Dataset items
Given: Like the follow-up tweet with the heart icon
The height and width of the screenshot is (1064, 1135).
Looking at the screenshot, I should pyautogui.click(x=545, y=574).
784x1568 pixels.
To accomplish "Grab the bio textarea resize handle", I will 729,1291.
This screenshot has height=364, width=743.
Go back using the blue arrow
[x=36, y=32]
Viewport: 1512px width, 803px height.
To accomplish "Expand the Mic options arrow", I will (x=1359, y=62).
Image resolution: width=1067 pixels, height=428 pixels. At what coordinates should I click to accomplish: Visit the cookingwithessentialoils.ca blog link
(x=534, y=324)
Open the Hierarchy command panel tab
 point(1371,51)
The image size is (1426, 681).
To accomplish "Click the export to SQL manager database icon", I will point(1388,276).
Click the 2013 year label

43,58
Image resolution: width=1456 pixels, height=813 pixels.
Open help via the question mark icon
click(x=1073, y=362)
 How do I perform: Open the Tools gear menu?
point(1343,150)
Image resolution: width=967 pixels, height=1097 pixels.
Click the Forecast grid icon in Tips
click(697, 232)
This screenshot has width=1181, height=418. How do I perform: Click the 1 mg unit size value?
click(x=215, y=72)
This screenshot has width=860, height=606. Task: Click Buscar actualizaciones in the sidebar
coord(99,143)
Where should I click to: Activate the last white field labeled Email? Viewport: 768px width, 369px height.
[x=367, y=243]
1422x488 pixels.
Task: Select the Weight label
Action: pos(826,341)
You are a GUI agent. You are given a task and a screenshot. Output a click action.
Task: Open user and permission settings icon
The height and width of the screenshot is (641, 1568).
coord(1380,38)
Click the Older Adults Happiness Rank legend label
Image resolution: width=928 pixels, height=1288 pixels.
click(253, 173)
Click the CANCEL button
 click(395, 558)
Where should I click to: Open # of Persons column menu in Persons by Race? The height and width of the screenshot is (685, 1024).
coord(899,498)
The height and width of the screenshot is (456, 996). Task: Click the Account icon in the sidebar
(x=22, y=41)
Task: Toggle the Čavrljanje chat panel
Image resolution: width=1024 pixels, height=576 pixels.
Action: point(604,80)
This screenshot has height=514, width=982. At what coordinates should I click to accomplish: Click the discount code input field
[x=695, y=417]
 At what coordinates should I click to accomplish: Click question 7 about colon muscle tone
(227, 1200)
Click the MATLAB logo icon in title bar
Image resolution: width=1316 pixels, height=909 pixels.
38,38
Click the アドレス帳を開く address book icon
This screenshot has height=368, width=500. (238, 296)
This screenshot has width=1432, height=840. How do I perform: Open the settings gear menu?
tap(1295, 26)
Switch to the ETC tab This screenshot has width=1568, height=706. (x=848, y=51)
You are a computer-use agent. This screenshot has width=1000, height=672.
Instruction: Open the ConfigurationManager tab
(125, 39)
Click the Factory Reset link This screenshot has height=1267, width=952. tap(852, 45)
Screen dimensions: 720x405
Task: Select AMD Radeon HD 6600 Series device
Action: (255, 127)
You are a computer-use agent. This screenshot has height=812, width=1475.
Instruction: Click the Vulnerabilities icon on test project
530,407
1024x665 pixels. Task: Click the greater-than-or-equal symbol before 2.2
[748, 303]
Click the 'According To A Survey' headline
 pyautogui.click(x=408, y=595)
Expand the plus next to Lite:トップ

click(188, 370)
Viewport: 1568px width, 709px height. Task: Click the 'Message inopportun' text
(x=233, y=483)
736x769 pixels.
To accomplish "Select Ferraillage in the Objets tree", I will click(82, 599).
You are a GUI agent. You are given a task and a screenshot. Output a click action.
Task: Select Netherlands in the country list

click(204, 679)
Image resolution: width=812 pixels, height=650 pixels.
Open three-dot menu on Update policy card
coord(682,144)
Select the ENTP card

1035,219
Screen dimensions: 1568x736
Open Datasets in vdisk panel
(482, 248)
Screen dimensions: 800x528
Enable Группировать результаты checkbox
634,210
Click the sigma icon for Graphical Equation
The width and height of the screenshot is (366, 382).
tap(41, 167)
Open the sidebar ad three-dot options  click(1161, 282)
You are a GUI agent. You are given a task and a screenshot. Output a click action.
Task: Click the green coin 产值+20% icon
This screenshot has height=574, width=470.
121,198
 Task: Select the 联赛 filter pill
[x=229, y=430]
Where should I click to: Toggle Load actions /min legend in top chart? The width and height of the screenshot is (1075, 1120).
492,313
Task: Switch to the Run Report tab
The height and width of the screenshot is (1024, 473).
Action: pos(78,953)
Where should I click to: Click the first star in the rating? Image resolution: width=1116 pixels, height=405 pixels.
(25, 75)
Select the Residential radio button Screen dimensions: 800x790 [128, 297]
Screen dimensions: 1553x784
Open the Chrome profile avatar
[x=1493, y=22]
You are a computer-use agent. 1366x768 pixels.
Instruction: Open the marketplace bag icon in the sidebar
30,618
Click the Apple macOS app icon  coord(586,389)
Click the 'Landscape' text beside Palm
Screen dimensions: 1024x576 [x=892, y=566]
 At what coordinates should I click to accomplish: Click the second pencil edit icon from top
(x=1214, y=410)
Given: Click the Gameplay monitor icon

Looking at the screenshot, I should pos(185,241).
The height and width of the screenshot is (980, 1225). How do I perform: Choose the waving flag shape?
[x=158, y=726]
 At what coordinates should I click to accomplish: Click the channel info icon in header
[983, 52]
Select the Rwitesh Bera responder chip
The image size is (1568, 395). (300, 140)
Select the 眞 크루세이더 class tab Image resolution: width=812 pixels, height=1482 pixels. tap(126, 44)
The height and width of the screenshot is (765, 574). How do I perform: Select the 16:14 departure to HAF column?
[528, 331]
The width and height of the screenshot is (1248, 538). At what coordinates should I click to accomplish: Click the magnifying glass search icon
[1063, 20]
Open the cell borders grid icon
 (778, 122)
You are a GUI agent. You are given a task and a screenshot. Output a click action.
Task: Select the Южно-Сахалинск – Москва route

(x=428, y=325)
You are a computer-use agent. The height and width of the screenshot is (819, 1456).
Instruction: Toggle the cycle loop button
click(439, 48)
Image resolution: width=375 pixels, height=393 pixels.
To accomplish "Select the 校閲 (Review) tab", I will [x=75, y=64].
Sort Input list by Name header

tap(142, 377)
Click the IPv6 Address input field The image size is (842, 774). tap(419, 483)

Requirement
Print all of the material above verbatim, line for line.

Response
Given: Like the follow-up tweet with the heart icon
The height and width of the screenshot is (1064, 1135).
Looking at the screenshot, I should pyautogui.click(x=545, y=574).
784x1568 pixels.
To accomplish "Grab the bio textarea resize handle", I will 729,1291.
This screenshot has height=364, width=743.
Go back using the blue arrow
[x=36, y=32]
Viewport: 1512px width, 803px height.
To accomplish "Expand the Mic options arrow", I will (x=1359, y=62).
Image resolution: width=1067 pixels, height=428 pixels. At what coordinates should I click to accomplish: Visit the cookingwithessentialoils.ca blog link
(x=534, y=324)
Open the Hierarchy command panel tab
 point(1371,51)
The image size is (1426, 681).
To accomplish "Click the export to SQL manager database icon", I will point(1388,276).
Click the 2013 year label

43,58
Image resolution: width=1456 pixels, height=813 pixels.
Open help via the question mark icon
click(x=1073, y=362)
 How do I perform: Open the Tools gear menu?
point(1343,150)
Image resolution: width=967 pixels, height=1097 pixels.
Click the Forecast grid icon in Tips
click(697, 232)
This screenshot has width=1181, height=418. How do I perform: Click the 1 mg unit size value?
click(x=215, y=72)
This screenshot has width=860, height=606. Task: Click Buscar actualizaciones in the sidebar
coord(99,143)
Where should I click to: Activate the last white field labeled Email? Viewport: 768px width, 369px height.
[x=367, y=243]
1422x488 pixels.
Task: Select the Weight label
Action: pos(826,341)
You are a GUI agent. You are given a task and a screenshot. Output a click action.
Task: Open user and permission settings icon
The height and width of the screenshot is (641, 1568).
coord(1380,38)
Click the Older Adults Happiness Rank legend label
Image resolution: width=928 pixels, height=1288 pixels.
click(253, 173)
Click the CANCEL button
 click(395, 558)
Where should I click to: Open # of Persons column menu in Persons by Race? The height and width of the screenshot is (685, 1024).
coord(899,498)
The height and width of the screenshot is (456, 996). Task: Click the Account icon in the sidebar
(x=22, y=41)
Task: Toggle the Čavrljanje chat panel
Image resolution: width=1024 pixels, height=576 pixels.
Action: point(604,80)
This screenshot has height=514, width=982. At what coordinates should I click to accomplish: Click the discount code input field
[x=695, y=417]
 At what coordinates should I click to accomplish: Click question 7 about colon muscle tone
(227, 1200)
Click the MATLAB logo icon in title bar
Image resolution: width=1316 pixels, height=909 pixels.
38,38
Click the アドレス帳を開く address book icon
This screenshot has height=368, width=500. (238, 296)
This screenshot has width=1432, height=840. How do I perform: Open the settings gear menu?
tap(1295, 26)
Switch to the ETC tab This screenshot has width=1568, height=706. (x=848, y=51)
You are a computer-use agent. This screenshot has width=1000, height=672.
Instruction: Open the ConfigurationManager tab
(125, 39)
Click the Factory Reset link This screenshot has height=1267, width=952. tap(852, 45)
Screen dimensions: 720x405
Task: Select AMD Radeon HD 6600 Series device
Action: (255, 127)
You are a computer-use agent. This screenshot has height=812, width=1475.
Instruction: Click the Vulnerabilities icon on test project
530,407
1024x665 pixels. Task: Click the greater-than-or-equal symbol before 2.2
[748, 303]
Click the 'According To A Survey' headline
 pyautogui.click(x=408, y=595)
Expand the plus next to Lite:トップ

click(188, 370)
Viewport: 1568px width, 709px height. Task: Click the 'Message inopportun' text
(x=233, y=483)
736x769 pixels.
To accomplish "Select Ferraillage in the Objets tree", I will click(82, 599).
You are a GUI agent. You are given a task and a screenshot. Output a click action.
Task: Select Netherlands in the country list

click(204, 679)
Image resolution: width=812 pixels, height=650 pixels.
Open three-dot menu on Update policy card
coord(682,144)
Select the ENTP card

1035,219
Screen dimensions: 1568x736
Open Datasets in vdisk panel
(482, 248)
Screen dimensions: 800x528
Enable Группировать результаты checkbox
634,210
Click the sigma icon for Graphical Equation
The width and height of the screenshot is (366, 382).
tap(41, 167)
Open the sidebar ad three-dot options  click(1161, 282)
You are a GUI agent. You are given a task and a screenshot. Output a click action.
Task: Click the green coin 产值+20% icon
This screenshot has height=574, width=470.
121,198
 Task: Select the 联赛 filter pill
[x=229, y=430]
Where should I click to: Toggle Load actions /min legend in top chart? The width and height of the screenshot is (1075, 1120).
492,313
Task: Switch to the Run Report tab
The height and width of the screenshot is (1024, 473).
Action: pos(78,953)
Where should I click to: Click the first star in the rating? Image resolution: width=1116 pixels, height=405 pixels.
(25, 75)
Select the Residential radio button Screen dimensions: 800x790 [128, 297]
Screen dimensions: 1553x784
Open the Chrome profile avatar
[x=1493, y=22]
You are a computer-use agent. 1366x768 pixels.
Instruction: Open the marketplace bag icon in the sidebar
30,618
Click the Apple macOS app icon  coord(586,389)
Click the 'Landscape' text beside Palm
Screen dimensions: 1024x576 [x=892, y=566]
 At what coordinates should I click to accomplish: Click the second pencil edit icon from top
(x=1214, y=410)
Given: Click the Gameplay monitor icon

Looking at the screenshot, I should pos(185,241).
The height and width of the screenshot is (980, 1225). How do I perform: Choose the waving flag shape?
[x=158, y=726]
 At what coordinates should I click to accomplish: Click the channel info icon in header
[983, 52]
Select the Rwitesh Bera responder chip
The image size is (1568, 395). (300, 140)
Select the 眞 크루세이더 class tab Image resolution: width=812 pixels, height=1482 pixels. tap(126, 44)
The height and width of the screenshot is (765, 574). How do I perform: Select the 16:14 departure to HAF column?
[528, 331]
The width and height of the screenshot is (1248, 538). At what coordinates should I click to accomplish: Click the magnifying glass search icon
[1063, 20]
Open the cell borders grid icon
 (778, 122)
You are a GUI agent. You are given a task and a screenshot. Output a click action.
Task: Select the Южно-Сахалинск – Москва route

(x=428, y=325)
You are a computer-use agent. The height and width of the screenshot is (819, 1456).
Instruction: Toggle the cycle loop button
click(439, 48)
Image resolution: width=375 pixels, height=393 pixels.
To accomplish "Select the 校閲 (Review) tab", I will [x=75, y=64].
Sort Input list by Name header

tap(142, 377)
Click the IPv6 Address input field The image size is (842, 774). tap(419, 483)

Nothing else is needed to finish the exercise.